A bone of bison is found to contain 40% of the original amount of \(\displaystyle C^{14}\) Taking into consideration that the half life of \(\displaystyle C^{14}\) is \(\displaystyle 5,700\) years, calculate how long ago did the animal die.

\(\displaystyle k = \dfrac{\ln(2)}{5,700}\)

\(\displaystyle y = y_{0}e^{-kt}\)

\(\displaystyle y = \)(percentage of)\(\displaystyle (y_{0}) \) that is the present amount

\(\displaystyle y_{0} = \)(percentage of)\(\displaystyle (y_{0}) \) that is the intial amount (usually 100 percent of 1)

\(\displaystyle (.40)(1) = (100.0)(1)e^{-(1.216 X 10^{-04})t}\)

\(\displaystyle (.40) = e^{-(1.216 X 10^{-04})t}\)

\(\displaystyle \ln[(.40)] = \ln[e^{-(1.216 X 10^{-04})t}]\)

\(\displaystyle -0.916290731= -1.216 X 10^{-04}t\)

\(\displaystyle \dfrac{-0.916290731}{-1.216 X 10^{-04}} = t\)

Why did you stop there? What is your final answer?
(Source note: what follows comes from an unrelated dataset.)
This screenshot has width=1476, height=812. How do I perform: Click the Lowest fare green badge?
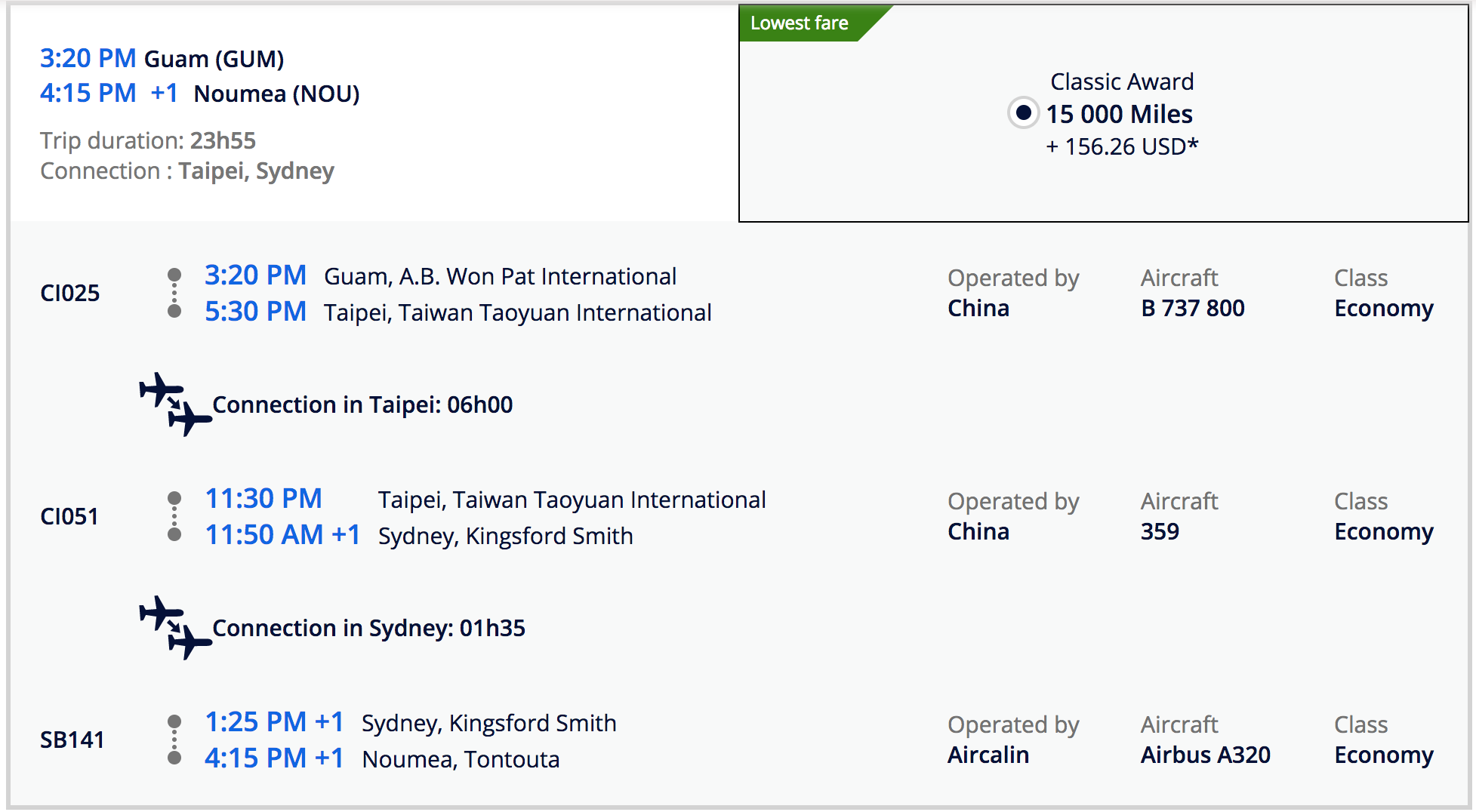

By the way, all exponentials are equivalent. Since this talks about "half life", I would have been inclined to use "1/2" instead of "e":
Saying that the half life of C¹⁴ is 5700 years means that every 5700 years, the amount is multiplied by 1/2. In "t" years there are t/5700 periods of 5700 years so the amount will be multiplied by 1/2 t/5700 times: if the initial amount was A then in t years it will be \(\displaystyle A(1/2)^{t/5700}\).

In order to have only 40% left, we must have \(\displaystyle A(1/2)^{t/5700}= 0.40A\). Divide by A to get \(\displaystyle (1/2)^{t/5700}= 0.4\). Solve that for t.